Some instances keep in touch, call each other daily, keep their lives and minds in sync in the hopes of reintegrating and resuming a life as one person. Others, like Soyoung Rose Kang, leave home at ten years old and never speak to their other selves again. Rose, in America, never imagined going back to Korea until her grandfather died and her Korean instance called her home for the funeral.
She doesn’t know that Soyoung plans to steal her body and her life.
How far would you go to live the choice you didn’t make?
Review:
The novel Sublimation by Isabel J. Kim starts with an intriguing premise. The idea is that when people cross a border, they split into two, one staying home and one going to their destination. Meeting and touching the other version of yourself is the way the two selves can merge back into one, but the idea is that most of the people do not do this. They become separate identities that sometimes even are close on the phone or over video chat. The two versions do not live in the same consciousness but there are things that are similar, like shared memories of before they split and like playing strategy games online as a team because they instinctively make the same decisions. While many of the people live far enough from each other to where touching again and remerging is something that does not accidentally happen, many still have plans to remerge later in life or not at all. This is where technology companies make wearable tech that allows the two instances of the same person to be close to each other and protect them in case they accidentally touch, as long as both buy and wear the tech that will prevent them from rejoining.
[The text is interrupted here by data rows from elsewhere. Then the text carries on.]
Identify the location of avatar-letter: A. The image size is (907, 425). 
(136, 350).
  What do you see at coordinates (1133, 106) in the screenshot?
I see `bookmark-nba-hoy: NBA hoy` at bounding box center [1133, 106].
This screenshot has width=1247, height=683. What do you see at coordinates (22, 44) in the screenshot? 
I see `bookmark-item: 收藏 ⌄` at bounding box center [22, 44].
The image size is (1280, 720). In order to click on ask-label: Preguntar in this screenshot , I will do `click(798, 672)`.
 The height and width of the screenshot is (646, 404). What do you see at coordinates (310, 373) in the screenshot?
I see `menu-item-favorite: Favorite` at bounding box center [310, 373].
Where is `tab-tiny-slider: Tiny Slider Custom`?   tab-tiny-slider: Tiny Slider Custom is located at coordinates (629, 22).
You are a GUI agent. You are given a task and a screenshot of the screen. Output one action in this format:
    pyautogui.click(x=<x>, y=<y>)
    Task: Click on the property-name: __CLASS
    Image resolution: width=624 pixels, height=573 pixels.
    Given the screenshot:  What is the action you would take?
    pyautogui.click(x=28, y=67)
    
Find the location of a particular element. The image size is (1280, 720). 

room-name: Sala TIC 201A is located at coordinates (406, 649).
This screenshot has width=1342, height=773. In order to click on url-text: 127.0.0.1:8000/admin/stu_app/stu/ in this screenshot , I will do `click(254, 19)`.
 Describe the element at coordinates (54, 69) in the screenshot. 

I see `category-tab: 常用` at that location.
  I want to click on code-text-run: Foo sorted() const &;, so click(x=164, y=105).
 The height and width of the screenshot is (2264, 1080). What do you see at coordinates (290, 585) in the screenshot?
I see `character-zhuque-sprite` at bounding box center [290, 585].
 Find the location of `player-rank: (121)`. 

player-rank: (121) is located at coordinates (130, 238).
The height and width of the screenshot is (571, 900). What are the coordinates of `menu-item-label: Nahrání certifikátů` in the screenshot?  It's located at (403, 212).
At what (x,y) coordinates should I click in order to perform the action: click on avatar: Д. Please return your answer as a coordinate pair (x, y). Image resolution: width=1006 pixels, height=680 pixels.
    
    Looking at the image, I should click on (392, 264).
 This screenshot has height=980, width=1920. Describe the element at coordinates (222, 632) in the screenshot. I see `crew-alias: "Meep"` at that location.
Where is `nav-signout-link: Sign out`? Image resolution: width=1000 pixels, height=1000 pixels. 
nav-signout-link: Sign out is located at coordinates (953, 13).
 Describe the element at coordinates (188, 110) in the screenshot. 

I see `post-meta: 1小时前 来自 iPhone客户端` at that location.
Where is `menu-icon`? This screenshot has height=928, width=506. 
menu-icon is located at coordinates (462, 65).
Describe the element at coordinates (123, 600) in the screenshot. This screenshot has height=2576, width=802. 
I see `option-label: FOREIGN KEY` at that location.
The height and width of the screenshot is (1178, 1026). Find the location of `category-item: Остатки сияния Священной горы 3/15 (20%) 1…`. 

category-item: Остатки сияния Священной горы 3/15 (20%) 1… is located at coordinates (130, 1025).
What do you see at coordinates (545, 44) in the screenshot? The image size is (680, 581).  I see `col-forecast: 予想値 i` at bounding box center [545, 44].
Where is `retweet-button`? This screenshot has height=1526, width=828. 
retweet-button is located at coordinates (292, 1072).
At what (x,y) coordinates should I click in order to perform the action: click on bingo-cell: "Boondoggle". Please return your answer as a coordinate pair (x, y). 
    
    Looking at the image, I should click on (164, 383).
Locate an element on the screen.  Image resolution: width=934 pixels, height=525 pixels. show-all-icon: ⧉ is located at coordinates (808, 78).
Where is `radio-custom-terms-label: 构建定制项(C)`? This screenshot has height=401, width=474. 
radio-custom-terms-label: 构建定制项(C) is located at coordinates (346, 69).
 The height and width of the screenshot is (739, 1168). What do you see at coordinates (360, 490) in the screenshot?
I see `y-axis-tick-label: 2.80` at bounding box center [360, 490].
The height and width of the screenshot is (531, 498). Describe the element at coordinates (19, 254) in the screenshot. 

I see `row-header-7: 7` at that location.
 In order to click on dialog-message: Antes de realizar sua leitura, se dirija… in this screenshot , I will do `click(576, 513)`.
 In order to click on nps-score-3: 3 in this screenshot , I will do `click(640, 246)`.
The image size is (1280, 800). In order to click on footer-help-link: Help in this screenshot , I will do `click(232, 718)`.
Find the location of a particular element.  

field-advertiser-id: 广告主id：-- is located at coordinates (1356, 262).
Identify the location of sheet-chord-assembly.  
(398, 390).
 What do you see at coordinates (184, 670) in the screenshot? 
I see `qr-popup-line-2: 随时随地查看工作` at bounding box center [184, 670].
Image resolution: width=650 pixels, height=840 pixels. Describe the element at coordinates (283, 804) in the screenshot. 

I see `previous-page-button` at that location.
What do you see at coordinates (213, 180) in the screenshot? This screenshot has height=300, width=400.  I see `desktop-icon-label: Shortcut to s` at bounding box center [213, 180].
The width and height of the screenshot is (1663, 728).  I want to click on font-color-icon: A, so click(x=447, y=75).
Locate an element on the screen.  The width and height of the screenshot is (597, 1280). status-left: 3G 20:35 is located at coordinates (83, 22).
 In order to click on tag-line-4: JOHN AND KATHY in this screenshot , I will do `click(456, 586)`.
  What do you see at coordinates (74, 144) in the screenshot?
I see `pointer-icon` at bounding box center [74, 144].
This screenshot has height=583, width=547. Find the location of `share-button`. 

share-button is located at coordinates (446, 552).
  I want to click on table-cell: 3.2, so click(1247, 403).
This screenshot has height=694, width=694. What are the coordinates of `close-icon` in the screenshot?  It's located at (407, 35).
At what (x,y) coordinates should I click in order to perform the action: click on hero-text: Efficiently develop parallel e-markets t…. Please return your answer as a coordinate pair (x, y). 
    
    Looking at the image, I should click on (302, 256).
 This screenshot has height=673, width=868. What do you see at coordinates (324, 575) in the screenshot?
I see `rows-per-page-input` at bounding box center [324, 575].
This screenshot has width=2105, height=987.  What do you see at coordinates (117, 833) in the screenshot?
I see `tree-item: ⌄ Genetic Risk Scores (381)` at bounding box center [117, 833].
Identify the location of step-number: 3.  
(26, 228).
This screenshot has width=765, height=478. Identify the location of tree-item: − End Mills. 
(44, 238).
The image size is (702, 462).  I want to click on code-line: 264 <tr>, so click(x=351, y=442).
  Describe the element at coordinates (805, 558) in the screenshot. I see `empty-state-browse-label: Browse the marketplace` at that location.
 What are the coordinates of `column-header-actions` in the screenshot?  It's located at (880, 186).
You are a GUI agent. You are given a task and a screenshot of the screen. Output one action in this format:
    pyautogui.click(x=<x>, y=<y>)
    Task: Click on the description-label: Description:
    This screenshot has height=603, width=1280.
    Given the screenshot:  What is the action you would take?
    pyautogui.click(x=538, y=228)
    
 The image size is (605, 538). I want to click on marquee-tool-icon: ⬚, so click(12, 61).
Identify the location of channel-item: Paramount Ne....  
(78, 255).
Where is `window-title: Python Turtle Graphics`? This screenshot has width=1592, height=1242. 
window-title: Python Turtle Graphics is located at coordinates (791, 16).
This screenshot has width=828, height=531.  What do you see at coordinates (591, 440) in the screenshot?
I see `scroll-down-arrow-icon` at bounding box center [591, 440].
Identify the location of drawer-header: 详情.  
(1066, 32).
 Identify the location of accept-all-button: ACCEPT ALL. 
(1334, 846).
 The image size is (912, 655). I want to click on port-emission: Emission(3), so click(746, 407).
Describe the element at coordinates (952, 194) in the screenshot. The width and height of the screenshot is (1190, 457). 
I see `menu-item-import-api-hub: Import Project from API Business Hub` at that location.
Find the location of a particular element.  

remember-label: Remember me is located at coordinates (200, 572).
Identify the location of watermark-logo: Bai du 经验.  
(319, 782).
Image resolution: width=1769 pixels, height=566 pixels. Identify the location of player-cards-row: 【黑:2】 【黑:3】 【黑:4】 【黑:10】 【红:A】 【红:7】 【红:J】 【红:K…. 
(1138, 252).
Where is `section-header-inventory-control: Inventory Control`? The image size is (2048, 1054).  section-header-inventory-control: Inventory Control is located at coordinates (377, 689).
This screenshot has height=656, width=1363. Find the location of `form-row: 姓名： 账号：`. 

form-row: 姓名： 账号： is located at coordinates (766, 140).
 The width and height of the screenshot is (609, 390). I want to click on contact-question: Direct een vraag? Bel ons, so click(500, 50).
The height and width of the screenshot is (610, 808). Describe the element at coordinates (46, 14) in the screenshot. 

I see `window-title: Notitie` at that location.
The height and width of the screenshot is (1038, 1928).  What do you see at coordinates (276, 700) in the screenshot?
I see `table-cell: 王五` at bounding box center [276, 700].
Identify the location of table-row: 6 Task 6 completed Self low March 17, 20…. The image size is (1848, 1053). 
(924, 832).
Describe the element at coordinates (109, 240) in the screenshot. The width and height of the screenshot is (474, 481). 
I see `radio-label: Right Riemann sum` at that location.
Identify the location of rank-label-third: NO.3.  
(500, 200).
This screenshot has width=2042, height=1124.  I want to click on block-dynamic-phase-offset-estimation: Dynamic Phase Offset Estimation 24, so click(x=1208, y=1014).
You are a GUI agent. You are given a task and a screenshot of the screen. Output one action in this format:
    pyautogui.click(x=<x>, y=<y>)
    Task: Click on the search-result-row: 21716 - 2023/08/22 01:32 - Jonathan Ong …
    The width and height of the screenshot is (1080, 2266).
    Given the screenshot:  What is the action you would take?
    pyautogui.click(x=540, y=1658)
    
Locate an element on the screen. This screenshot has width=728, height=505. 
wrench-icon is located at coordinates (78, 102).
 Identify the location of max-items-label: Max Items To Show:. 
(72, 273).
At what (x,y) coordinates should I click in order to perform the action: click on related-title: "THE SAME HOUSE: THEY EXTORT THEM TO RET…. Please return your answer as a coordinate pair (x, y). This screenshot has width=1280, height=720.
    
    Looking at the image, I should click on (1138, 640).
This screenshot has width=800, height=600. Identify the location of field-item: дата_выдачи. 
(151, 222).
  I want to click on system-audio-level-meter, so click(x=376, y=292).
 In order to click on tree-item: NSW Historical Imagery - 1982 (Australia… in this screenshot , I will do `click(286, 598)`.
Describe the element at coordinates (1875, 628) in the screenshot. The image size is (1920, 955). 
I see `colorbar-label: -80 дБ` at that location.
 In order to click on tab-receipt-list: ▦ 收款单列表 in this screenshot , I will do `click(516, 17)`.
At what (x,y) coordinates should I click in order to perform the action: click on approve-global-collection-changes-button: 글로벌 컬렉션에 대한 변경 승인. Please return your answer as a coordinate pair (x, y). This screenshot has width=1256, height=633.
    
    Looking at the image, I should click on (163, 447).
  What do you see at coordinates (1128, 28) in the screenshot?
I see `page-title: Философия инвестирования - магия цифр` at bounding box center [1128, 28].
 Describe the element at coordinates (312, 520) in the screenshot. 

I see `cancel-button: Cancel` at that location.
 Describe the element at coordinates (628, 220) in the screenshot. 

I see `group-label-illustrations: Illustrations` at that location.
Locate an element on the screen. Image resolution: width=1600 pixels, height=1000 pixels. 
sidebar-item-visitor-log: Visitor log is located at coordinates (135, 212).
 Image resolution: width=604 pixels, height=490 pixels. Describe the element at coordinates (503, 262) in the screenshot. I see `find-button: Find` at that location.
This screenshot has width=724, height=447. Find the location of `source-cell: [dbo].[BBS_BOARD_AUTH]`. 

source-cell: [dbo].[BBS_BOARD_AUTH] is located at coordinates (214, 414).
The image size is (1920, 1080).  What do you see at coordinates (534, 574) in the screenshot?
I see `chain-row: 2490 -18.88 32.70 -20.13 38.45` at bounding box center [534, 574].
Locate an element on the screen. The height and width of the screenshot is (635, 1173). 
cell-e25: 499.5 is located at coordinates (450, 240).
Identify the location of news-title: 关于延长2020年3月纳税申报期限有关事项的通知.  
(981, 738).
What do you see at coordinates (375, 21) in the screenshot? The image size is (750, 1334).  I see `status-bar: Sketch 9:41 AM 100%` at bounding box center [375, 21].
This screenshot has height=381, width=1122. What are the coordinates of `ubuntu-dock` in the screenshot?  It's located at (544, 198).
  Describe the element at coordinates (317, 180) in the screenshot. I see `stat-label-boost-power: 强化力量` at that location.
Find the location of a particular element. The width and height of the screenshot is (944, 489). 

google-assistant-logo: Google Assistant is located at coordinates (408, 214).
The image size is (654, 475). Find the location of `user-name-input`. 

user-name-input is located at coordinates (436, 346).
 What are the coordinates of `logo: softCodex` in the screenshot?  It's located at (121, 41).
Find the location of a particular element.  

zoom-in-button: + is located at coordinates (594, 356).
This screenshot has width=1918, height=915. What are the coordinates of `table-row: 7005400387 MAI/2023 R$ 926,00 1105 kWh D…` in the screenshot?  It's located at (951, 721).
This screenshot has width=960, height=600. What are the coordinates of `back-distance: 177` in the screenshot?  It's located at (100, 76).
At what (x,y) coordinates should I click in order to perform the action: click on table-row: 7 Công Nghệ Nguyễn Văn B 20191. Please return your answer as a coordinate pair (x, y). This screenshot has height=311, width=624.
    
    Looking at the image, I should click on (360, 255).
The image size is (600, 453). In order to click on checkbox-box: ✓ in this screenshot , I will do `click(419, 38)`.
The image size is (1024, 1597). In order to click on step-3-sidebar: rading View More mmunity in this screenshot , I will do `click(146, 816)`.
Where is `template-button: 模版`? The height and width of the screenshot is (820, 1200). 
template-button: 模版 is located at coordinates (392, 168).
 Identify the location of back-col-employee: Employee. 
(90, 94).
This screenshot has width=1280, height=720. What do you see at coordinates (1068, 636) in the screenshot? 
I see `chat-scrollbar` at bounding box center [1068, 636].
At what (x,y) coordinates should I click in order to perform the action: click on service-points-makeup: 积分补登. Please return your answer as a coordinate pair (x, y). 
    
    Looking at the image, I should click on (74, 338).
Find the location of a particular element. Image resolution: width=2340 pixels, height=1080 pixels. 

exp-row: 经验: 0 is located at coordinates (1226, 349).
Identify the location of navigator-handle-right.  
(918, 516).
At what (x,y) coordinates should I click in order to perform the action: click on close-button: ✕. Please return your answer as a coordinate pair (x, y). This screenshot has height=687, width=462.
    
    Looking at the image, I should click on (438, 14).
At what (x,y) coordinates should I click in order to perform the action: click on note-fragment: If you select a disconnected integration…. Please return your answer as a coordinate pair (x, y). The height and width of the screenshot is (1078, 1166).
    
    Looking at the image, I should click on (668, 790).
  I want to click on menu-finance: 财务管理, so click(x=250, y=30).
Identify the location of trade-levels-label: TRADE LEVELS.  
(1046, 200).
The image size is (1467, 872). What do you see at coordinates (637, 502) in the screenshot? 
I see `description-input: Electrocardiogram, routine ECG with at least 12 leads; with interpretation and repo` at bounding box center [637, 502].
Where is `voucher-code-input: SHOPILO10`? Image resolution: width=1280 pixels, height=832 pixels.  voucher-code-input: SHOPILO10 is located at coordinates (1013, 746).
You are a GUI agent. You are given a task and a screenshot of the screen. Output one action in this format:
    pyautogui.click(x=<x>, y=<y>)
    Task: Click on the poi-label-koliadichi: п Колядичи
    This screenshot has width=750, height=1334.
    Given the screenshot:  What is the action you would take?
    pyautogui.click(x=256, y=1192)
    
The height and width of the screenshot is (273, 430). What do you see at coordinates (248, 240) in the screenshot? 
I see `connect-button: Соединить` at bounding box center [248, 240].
With this as the landscape, the story starts as a family drama. Soyoung lives in South Korea. Rose, her instance, lives in New York. Both have separate lives, and they do not really talk much. When their grandfather dies, Rose travels back to South Korea to attend the funeral. At this time, she remembers her childhood, and seeing her instance in person starts a whole unraveling of who she is and the identity that she has curated for herself after the separation. The novel is constantly morphing from family drama to corporate thriller to romance to morality tale. Each part of this is interesting in it’s own way, but the best pieces are the history of this phenomenon, something that did not just start happening with the world changing and people travelling more but something that has been going on since the beginning of time. There are retellings of historical and religious events throughout the novel that not only explains that this has been happening forever but has changed the way that the whole world has been developed. Even the earliest literature, with Homer’s Odyssey and the story of Adam, Eve, and the fall of man, are rewritten with an instance in mind. Kim uses these stories as a parallel to the events of the novel, as if she is saying that there are no new stories, only new ways of telling them, but she has to make sure that the old stories fit into this world and are told in the right way.
The ideas in this novel are intriguing, and the way that she explains and uses these ideas are interesting. I do like the characters that she picks to tell a specific story with the the instances, and I really enjoy the beginning with Soyoung and Rose navigating the relationship that they have never built due to their separate lives. Unfortunately the entire novel does not rely on the strength of this unsteady relationship and switches focus on the bigger picture, specifically how corporations and the government can continue to use technology and money to find a way to control people who are continuing to split into two when crossing borders. I would not hate reading another novel set in this world, with some new characters navigating this global structure because it is the characters and the smaller stories that are more interesting than the government and the corporate response.
I received this as an ARC from NetGalley in exchange for an honest review.